Bio | Email | Follow: @ScottEvansKTVB

KTVB.COM

Posted on June 24, 2012 at 10:38 PM

Updated Monday, Nov 25 at 10:35 PM

BOISE -- The 2012 Idaho Special Olympic Summer Games drew big crowds Saturday.

"Everyone's a winner, no matter if they're on our team or any other team," said Georgie Orr, a coach of 17 athletes from Nampa.

It's attitudes like Orr’s that made the Games a success.

Over 800 athletes were in Boise Saturday competing in the Games. That's a little less than last year, but the day was still full of competition.

"Let me win, but if I cannot win, let me be brave in the attempt." That’s the Special Olympic motto. It isn’t just an empty phrase. For the athletes, it’s a way of life.

"They're doing all good," Orr said. "All the athletes are, not just our team. So, they're all doing really well."

Coaching has its own rewards.

"Just a sense of joy watching the kids compete," Orr said. "It's just great."

The happiness for volunteers like Orr and Rachelle Graefe, who coordinates and prepares the awards, comes from the competitors.

"Gold, silver or bronze, it brings them joy," said Graefe.

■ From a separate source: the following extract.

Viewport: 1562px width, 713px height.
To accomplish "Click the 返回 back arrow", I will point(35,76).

While joy is something that rubs off on just about everyone, it’s the hardware people are competing for.

"I'm going to go get a gold medal for my mom," said one athlete.

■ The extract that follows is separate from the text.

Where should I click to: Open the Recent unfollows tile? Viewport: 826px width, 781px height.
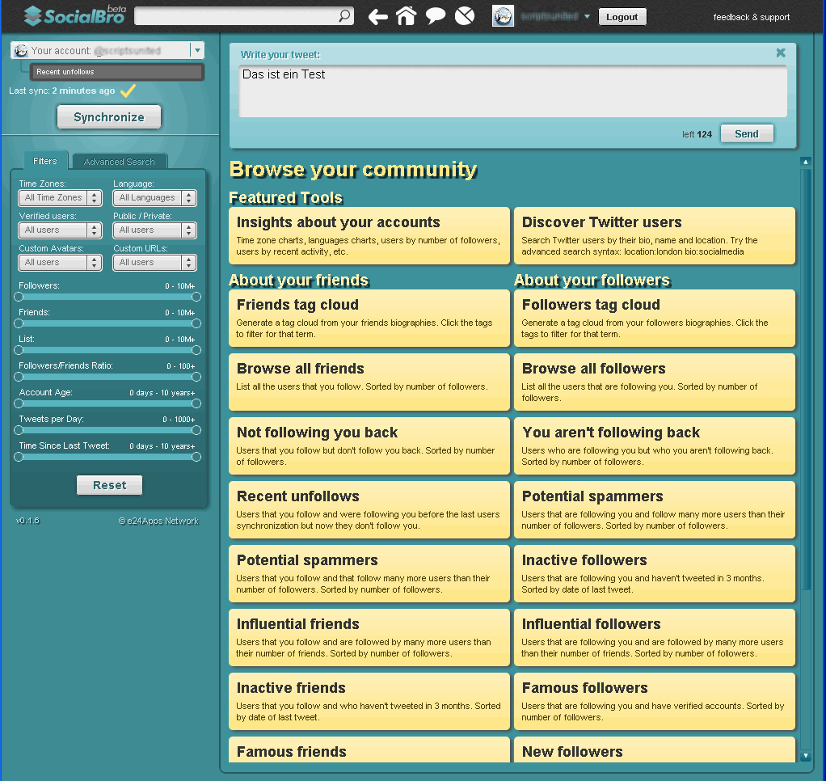[x=369, y=509]
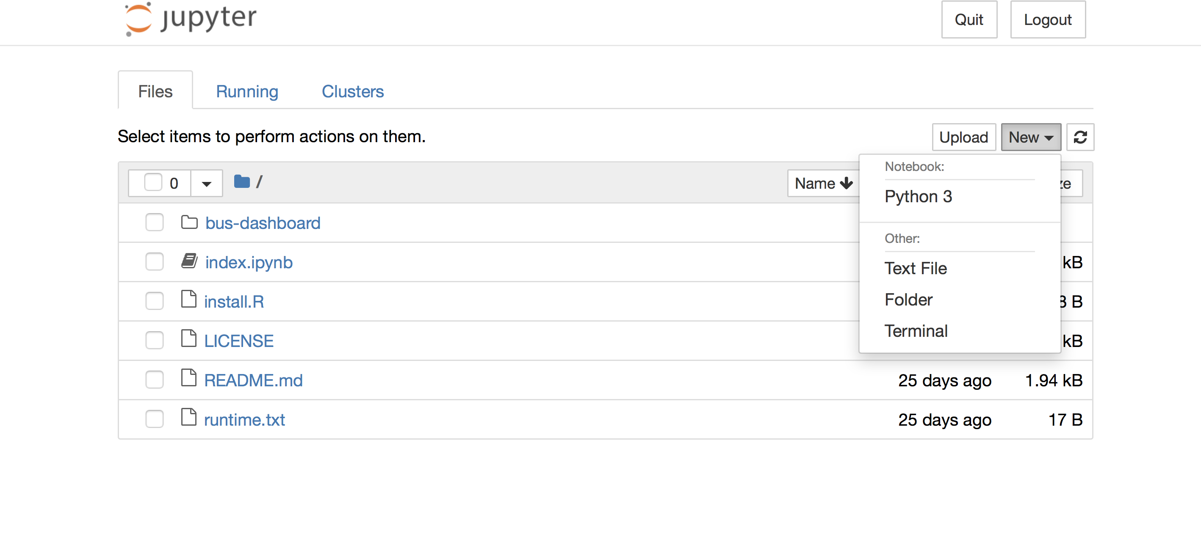
Task: Click the Jupyter logo
Action: (x=188, y=19)
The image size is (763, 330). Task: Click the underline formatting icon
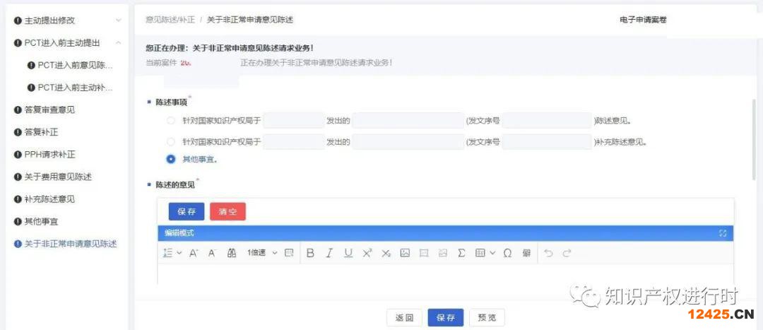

Over on the basketball courts, there were some great, competitive games.

"Our first game we won by one point and our last game we won by a point," said Bobby Barnes, an athlete from Boise.

He said good attitudes, good sportsmanship and everyone playing hard is what stood out among the competition.

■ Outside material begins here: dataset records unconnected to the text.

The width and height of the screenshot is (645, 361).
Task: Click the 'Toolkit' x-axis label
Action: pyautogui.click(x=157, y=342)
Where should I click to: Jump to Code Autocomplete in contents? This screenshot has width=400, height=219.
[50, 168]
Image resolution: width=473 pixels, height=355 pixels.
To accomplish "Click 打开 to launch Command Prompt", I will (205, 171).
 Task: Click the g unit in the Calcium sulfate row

Candy Snyder's son Ethan plays for the Heat from Payette County, who were no doubt trying to repeat the Miami Heat's recent success.

"These people may have difficulties and they may have challenges, but this gives them a level playing field,” said Snyder. “They get to play with other people like them and they get encouraged.”

All of this, the games, the races, happened with the motto in mind: "Let me win, but if I cannot win, let me be brave in the attempt."

"If you don't win, at least you had fun with it, so that to me is how I see it," said Christopher Hawk, a track and field athlete.

Competition wrapped up Saturday night with a dinner and a dance.